As far as one psych's opinion weighing more than anothers, that's always been a silly assertion...no 2 have felt the same way about a given thing since before Freud & Jung started off on their cross-country train trip, and the rift only widened since. There are so many different journals and disciplines, because of fundamental differences about causality (idiot-pathic/nome-pathetic?). Yet the overview texts for each are filled with quotes from thinkers and peer-reviewed articles that support the internal validity of their given positions, with an assumption of valid generalization (odd...it's a fallacy in logic, but the goal of any good microcosmic empirical study). The interesting thing NLP guys did was to initially say, "what if everybody was a little bit right, and instead of being exclusive, we were eclectic?". I.e, NLP is big on "framing and reframing", but cannot in a million years lay claim to originating the idea or its applications. NLP is big on applying information systems theory to cognition, but the quality research in this endeavor was never done by guys like Bandler, but rather Broadbent, and others (can you say, 'cognitive psychology'?).

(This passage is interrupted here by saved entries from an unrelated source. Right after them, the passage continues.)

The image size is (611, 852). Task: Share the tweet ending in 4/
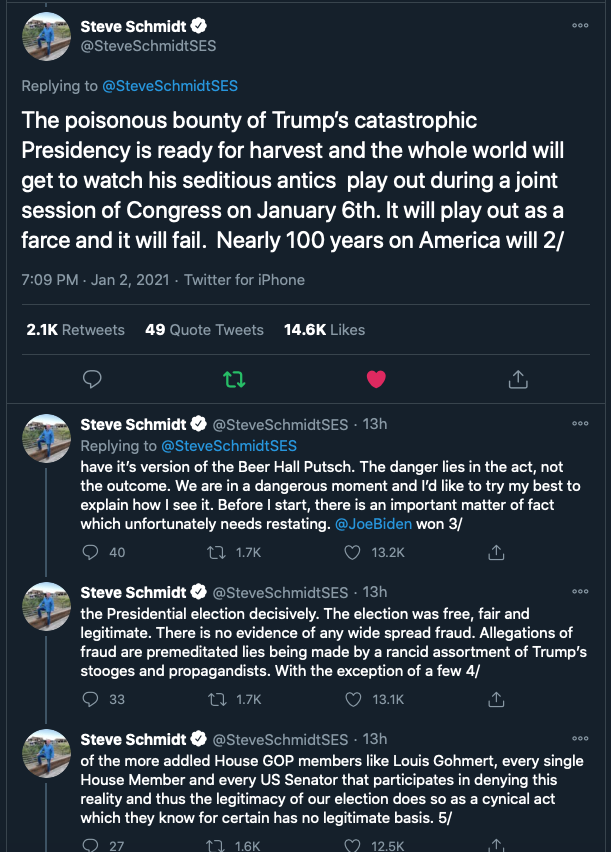(x=495, y=699)
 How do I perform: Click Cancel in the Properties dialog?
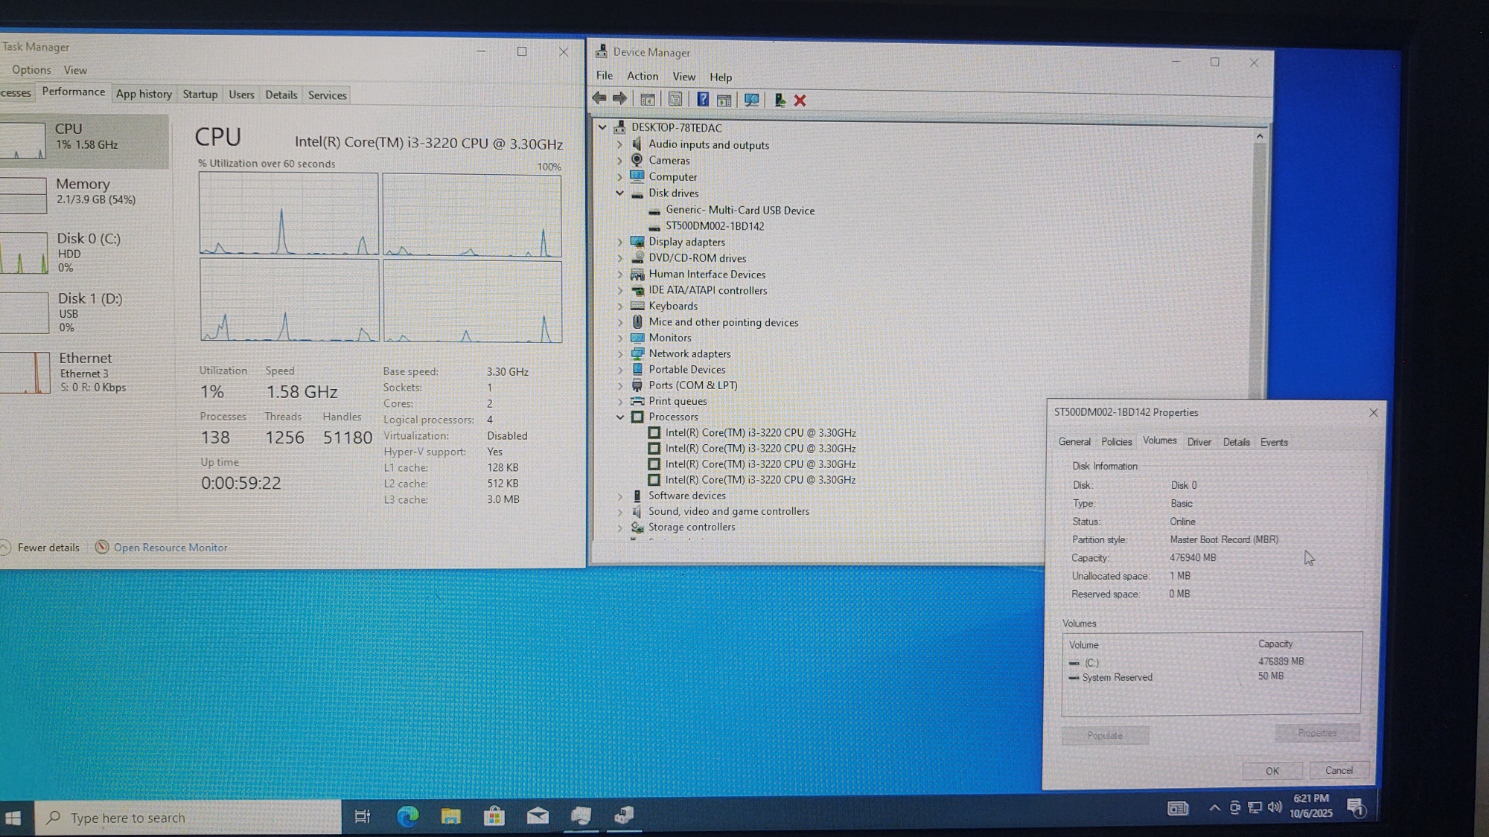click(1338, 771)
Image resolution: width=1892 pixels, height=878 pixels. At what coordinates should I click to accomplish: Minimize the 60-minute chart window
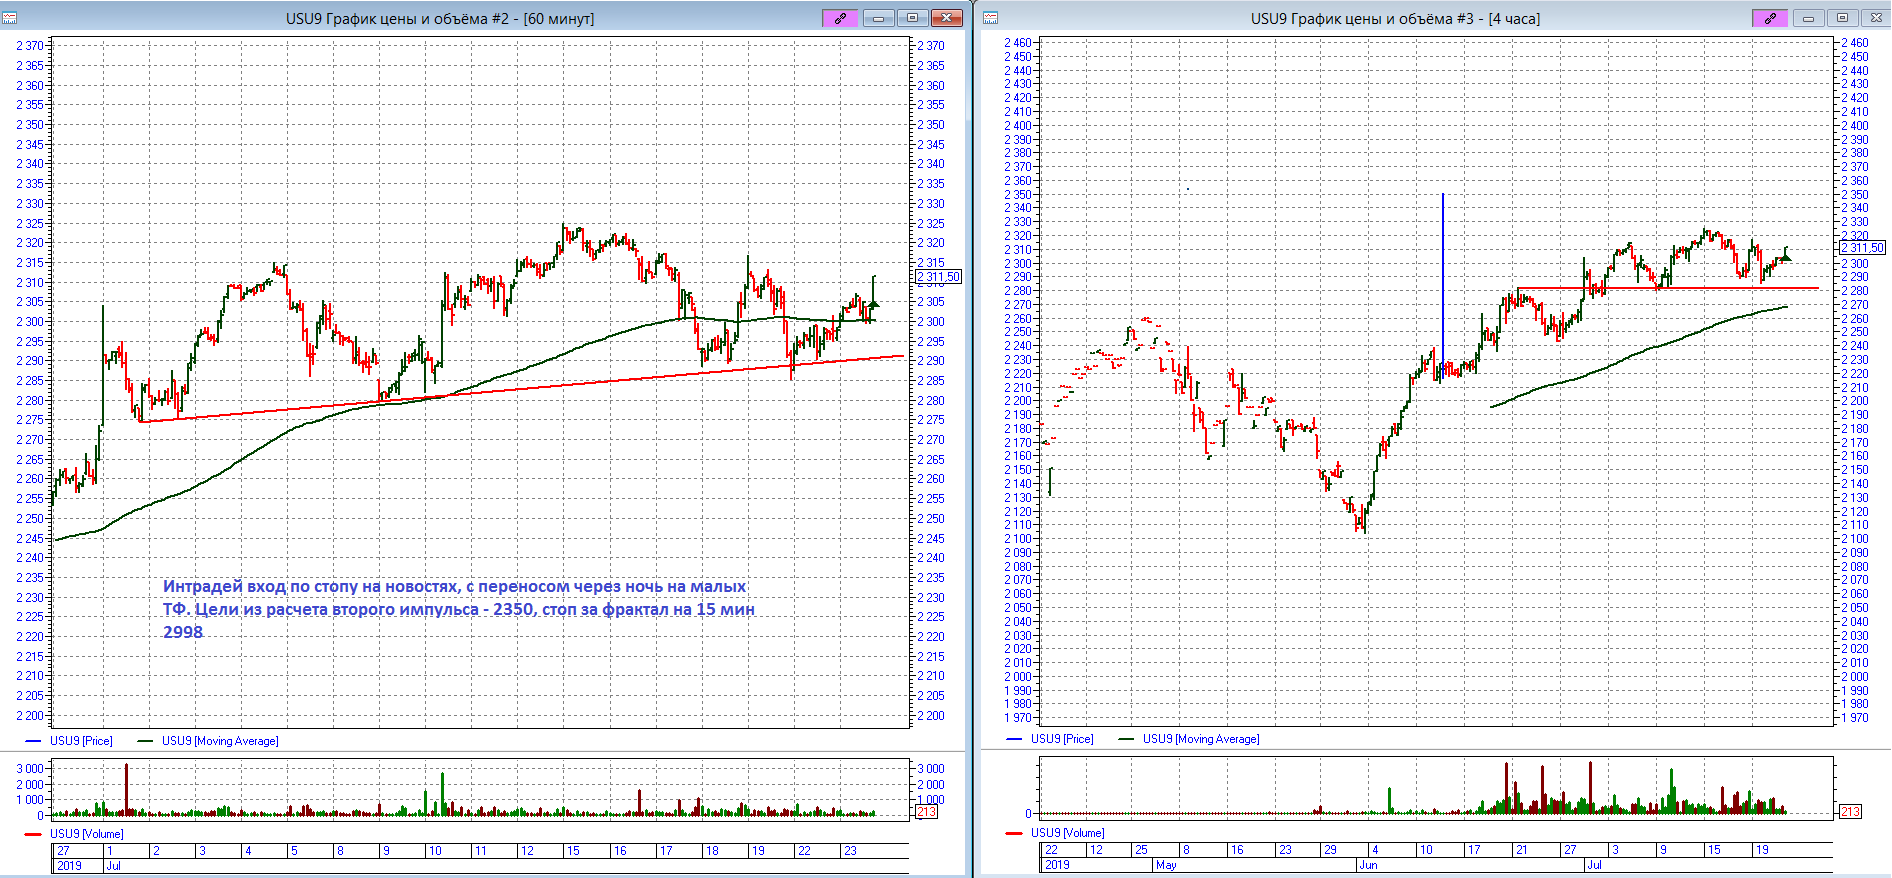click(x=878, y=18)
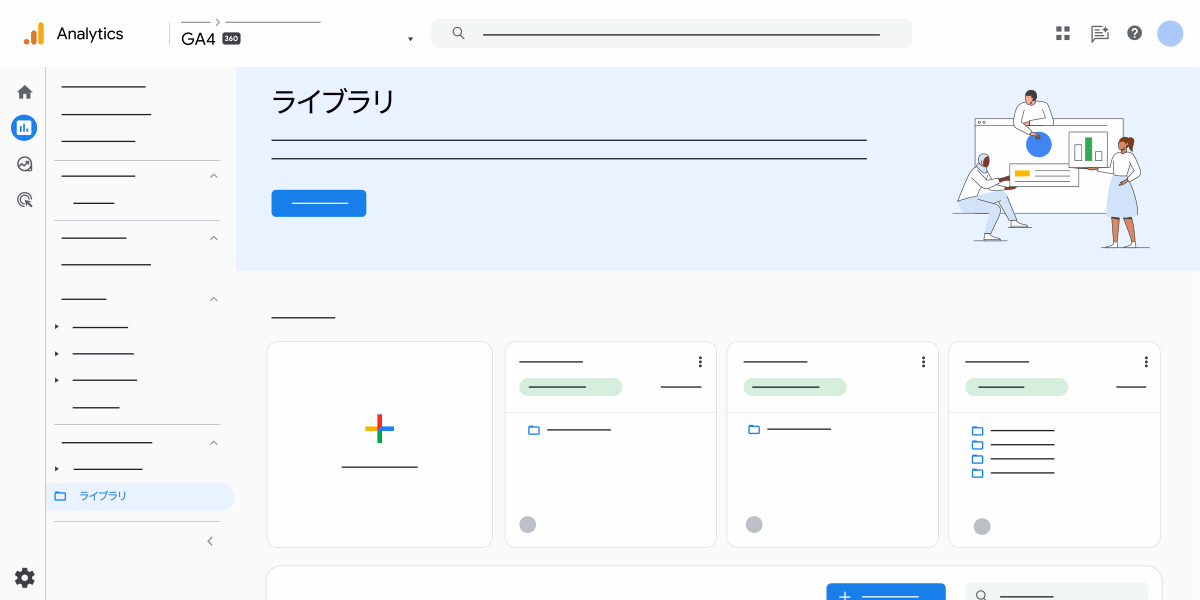This screenshot has height=600, width=1200.
Task: Open the Help icon
Action: coord(1134,33)
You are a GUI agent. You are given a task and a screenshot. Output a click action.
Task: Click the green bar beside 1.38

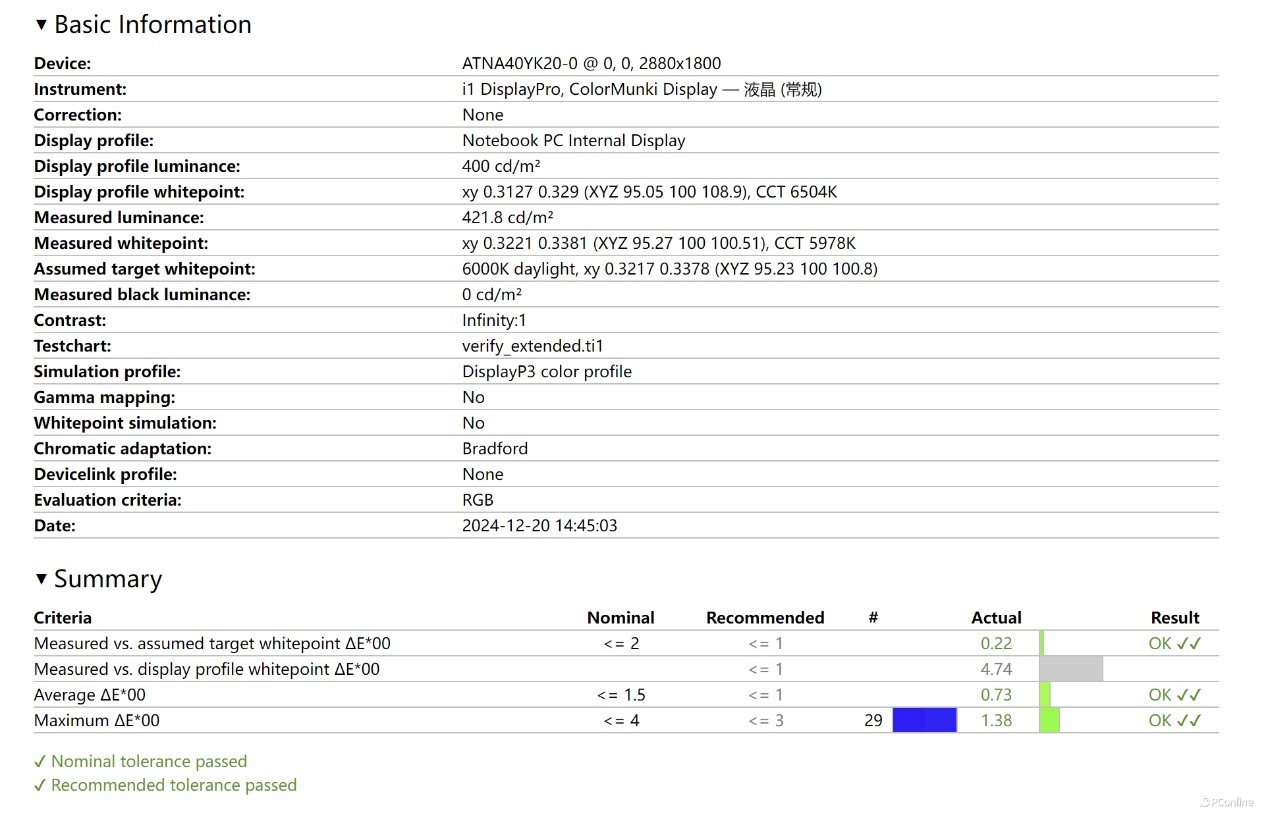(1049, 720)
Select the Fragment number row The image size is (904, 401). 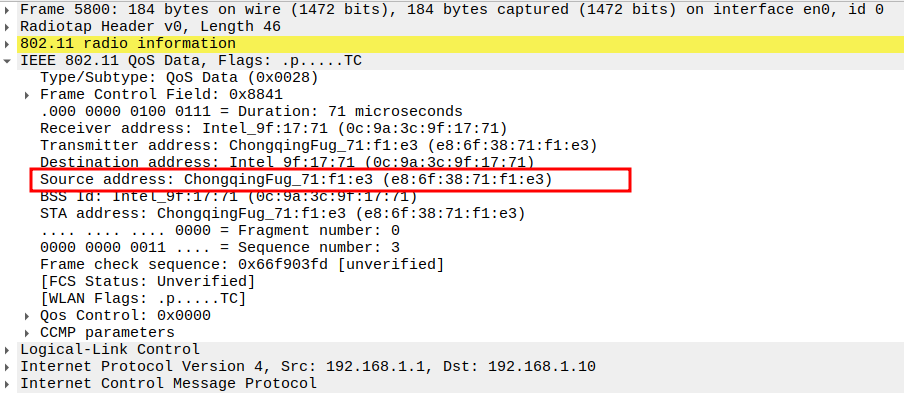(x=220, y=230)
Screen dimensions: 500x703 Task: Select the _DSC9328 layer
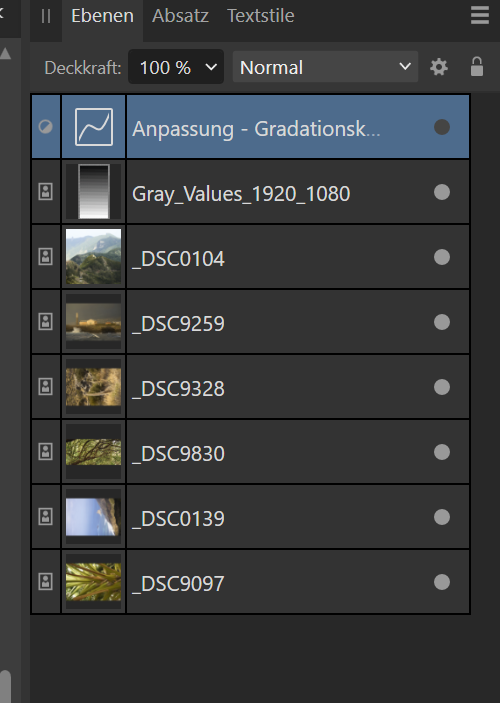click(251, 387)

Any of you EPAK guys upset about the Chinese K-fu that Parker incorporated over the years? What about his desire to apply logic and science to an artistic endeavor? Some experts in the martial arts say kenpo is slap-crap...they say they have their reasons...do you agree? Is their expert status, somehow, magically more or less important or valid than yours? Will any of this interfere with you using your skills and abilities in a fight when it comes down to it, or will you stop to question the validity of your counter, since it may not have come from a perfected lineage source dating back millennia?

I think that one of the reaons I've enjoyed reading so many of the criticisms of mainstream kenpo, is because they echo the same criticisms of mainstream NLP that I've heard & participated in over the years, and that are legitimate criticisms...but which do not apply to all NLP; I still cringe whenever someone starts to tell me they study(ied) NLP, because I'm sure they're going to launch into a McDojo version tirade, and what* I* learned as NLP is most certainly not what *they* learned as NLP. Not all kenpo is created equal. Guess what...same for NLP. Careful about that baby/bathwater thing.

D.


----------



## rmcrobertson (Jul 26, 2004)

Well, sorry, but....and I'm speaking as an educator....


First off, I have seen nothing whatsover to indicate that NLP is anything other than quackery, based on flimsy evidence and large, very large jumps  from what science there is to some very weird conclusions. We simply don't have anything like enough knowledge of the brain, its function, and learning to draw any of these conclusions.

Second, the, "different learning styles," material has been around since the 1950s. I'd refer folks back to J.P. Guillford's work. It is very popular now in academic circles, particularly in community college and K-12 education, and particularly as a way of understanding and addressing the learning difficulties of the poor and the working class. 

Which is a clue about what the problem is. It's an attempt to avoid dealing with issues of  equal education and social justice--and at times, it's borderline  racist, because...welll..guess who the, "non-verbal," learners turn out to be?

In English, there's another problem, one that shows what the issue is. Reading and writing are fundamental skills, and do whatever you will-visualization exercises, "thought-maps," brainstorming, make up songs--both our educational system and the professional job market pay off on reading, writing, and the associated cognitive skills. They do not pay off on, say, kinesthetic ability. 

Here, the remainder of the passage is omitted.